Turnout baffles mayor

The mayor said the city water plant has become a liability.
CAMPBELL -- Standing in the hall outside city council chambers, Mayor John Dill slowly shook his head in response to the handful of people who arrived for an information meeting on the possible sale of the city's water plant to Aqua Ohio Inc.
City council voted in November 2005 to sell the plant to Aqua Ohio, but a group of citizens successfully petitioned for a referendum to stop it. The referendum is on the Nov. 7 ballot, and Dill has scheduled information meetings at city hall to explain the reasons for the sale to any interested citizens.
Dill said the group of about 15 people at Tuesday's meeting was made up mostly of water plant employees and people who attended a similar meeting last week. Another meeting is scheduled for 5 p.m. Tuesday, also in council chambers.
The sale of the city's water treatment plant is the most important decision to face city voters in decades, yet the response seems to be apathy.
"This one is hard to read," Dill said. "We have no idea how it's going to go. Either people have already made up their minds how they are going to vote, or they just don't care. I'm afraid it's the latter."
Residents who attended the meeting questioned why few people attended. Most notably absent, they said, were citizens who organized the referendum effort.
Dill suggested those who wanted the sale put before a vote of the people accomplished that goal. He said, however, he doesn't even know if the people who organized the referendum are against the sale. The issue for them seemed to be taking the deal off the city council table and putting it before voters.
Dill explained the city's reasons for wanting to sell the treatment plant and water distribution system.
The sale would get the city, which is in state-designated fiscal emergency, out of debt.
About the deal
Under the terms of the agreement approved by city council in November 2005, Aqua would assume the 4.2 million debt the city still owes for repairs made to the plant several years ago.

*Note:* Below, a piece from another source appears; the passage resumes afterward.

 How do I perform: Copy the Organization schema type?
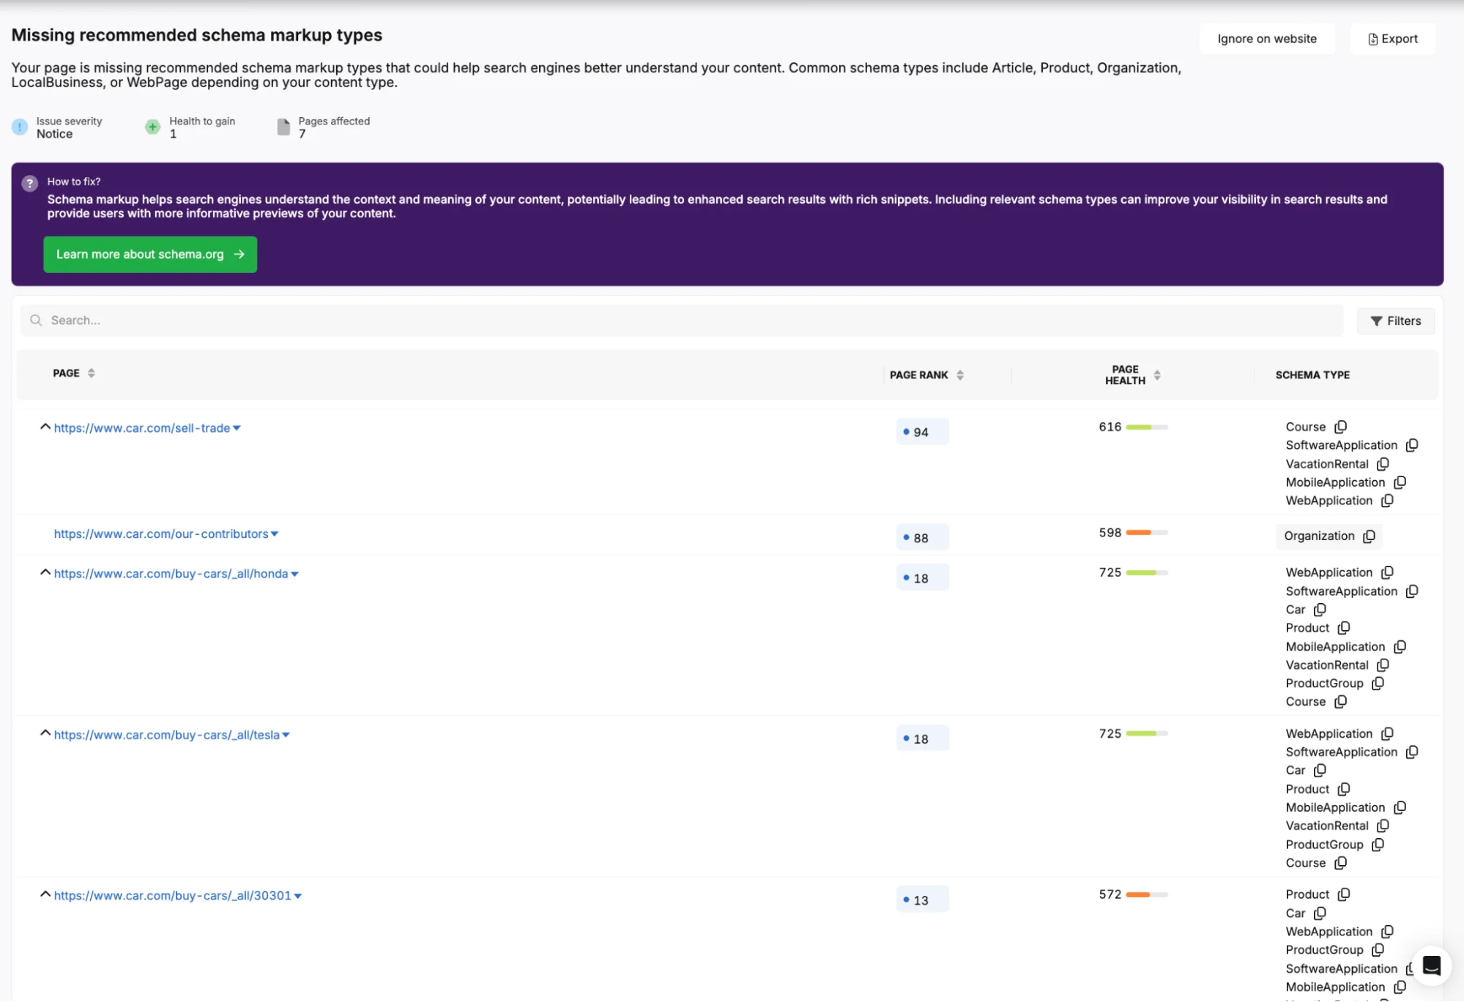1369,536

Aqua would pay the city 3 million up front and 300,000 a year for 10 years, as well as make 100,000 a year in improvements to the system.
"We just can't afford the water plant anymore," he said. "It is a liability now, not an asset."

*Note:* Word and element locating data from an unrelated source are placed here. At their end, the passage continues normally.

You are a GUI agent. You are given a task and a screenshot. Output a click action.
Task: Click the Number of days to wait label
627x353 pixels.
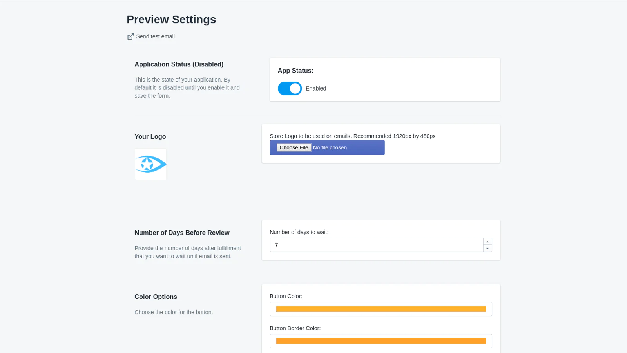pos(299,232)
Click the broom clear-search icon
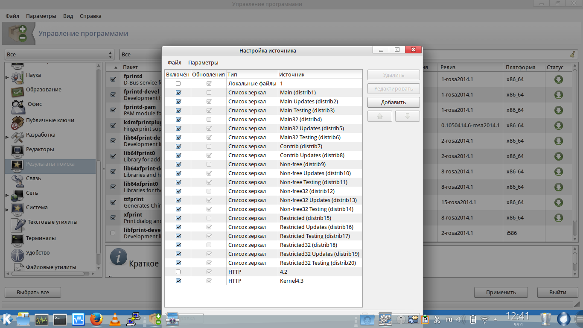Screen dimensions: 583x328 coord(572,54)
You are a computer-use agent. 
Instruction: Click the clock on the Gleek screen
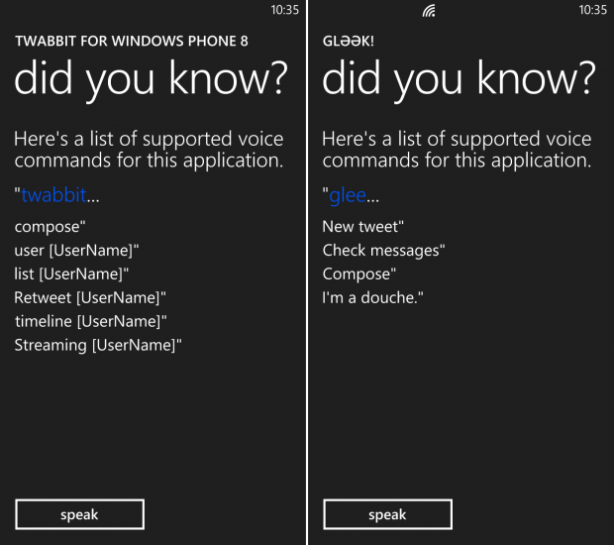[593, 10]
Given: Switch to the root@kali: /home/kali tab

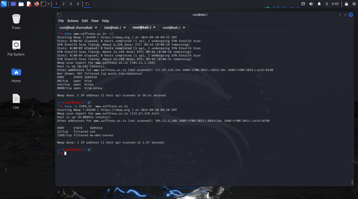Looking at the screenshot, I should 76,27.
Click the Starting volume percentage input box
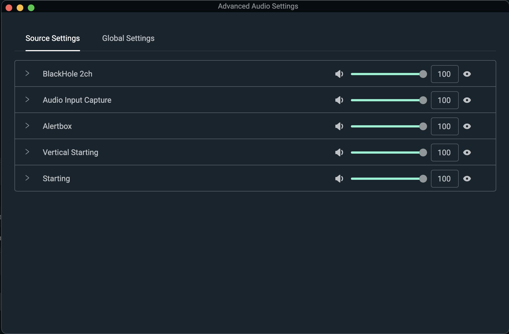509x334 pixels. coord(444,179)
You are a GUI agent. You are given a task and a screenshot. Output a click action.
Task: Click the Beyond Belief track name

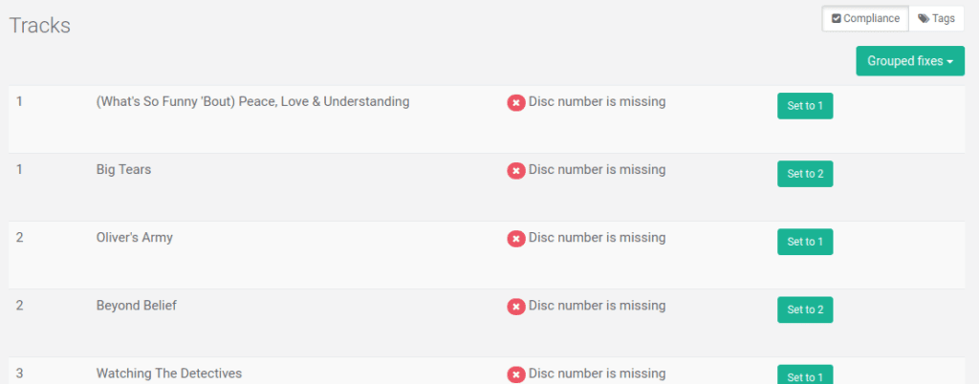136,306
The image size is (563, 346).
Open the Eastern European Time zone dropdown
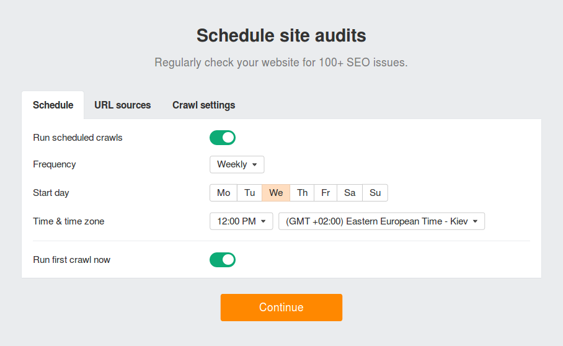pyautogui.click(x=381, y=221)
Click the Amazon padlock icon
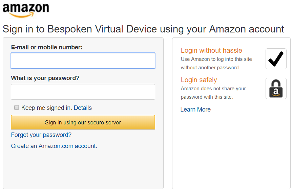Screen dimensions: 293x192 point(276,88)
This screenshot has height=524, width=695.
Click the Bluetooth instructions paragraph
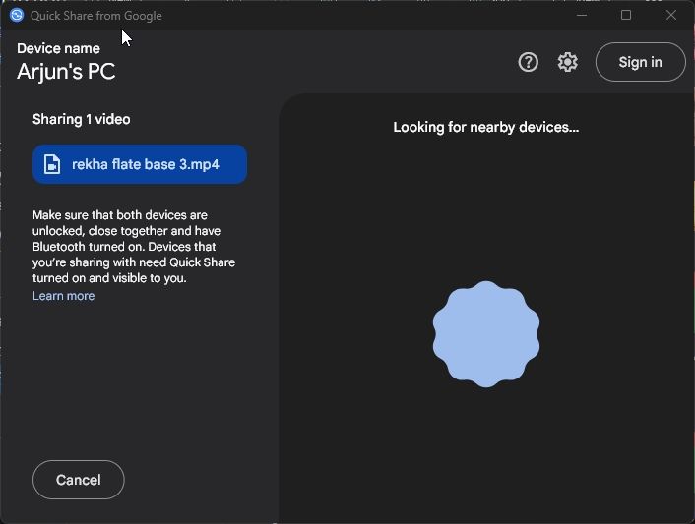click(x=134, y=247)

He said the plant was built to serve the 14,000 people who lived in Campbell in the 1940s. Since then, the population has plunged to about 8,900. Residents have already seen an increase in their water bills.
The city not only lost residential customers, but large commercial and industrial ones as well, he said.

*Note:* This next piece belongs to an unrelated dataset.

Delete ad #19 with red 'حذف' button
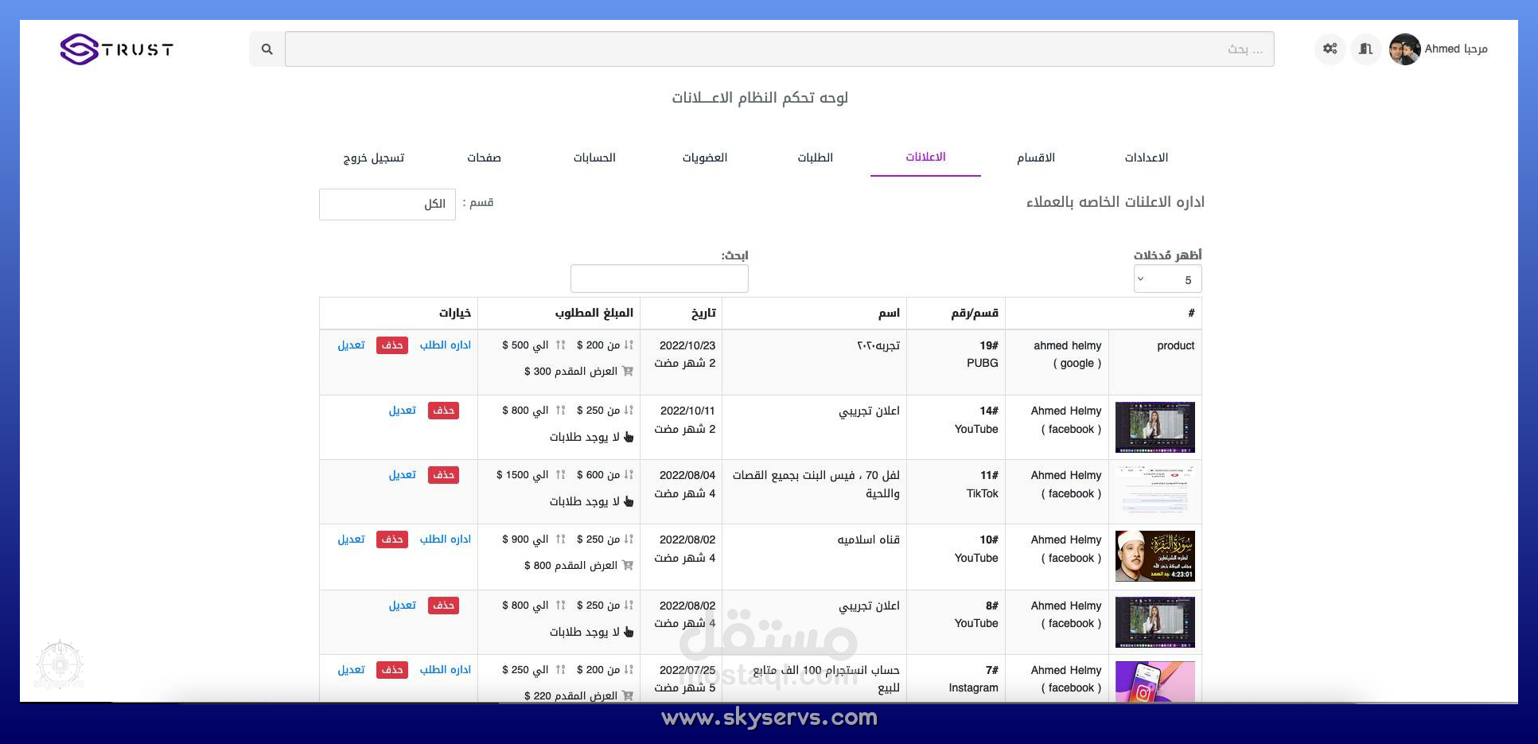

Dill said when the city went into fiscal emergency, the first thing state officials said was the city ought not to be in the utility business.
He said city officials worked hard to get a fair deal for the city -- and one in which the water plant employees can keep their jobs.
About 1 million of the initial 3 million would be used to bring city accounts out of debt, then the rest will go into capital improvement and economic development funds, Dill explained. He said millions of dollars are needed for demolition all over the city, and at least 1 million is needed to clean up the 37 acres of former industrial property the city owns.
There are grants available for cleanup and economic development, but most grants require local matching money, he said. "To do just about anything, you need seed money," he said.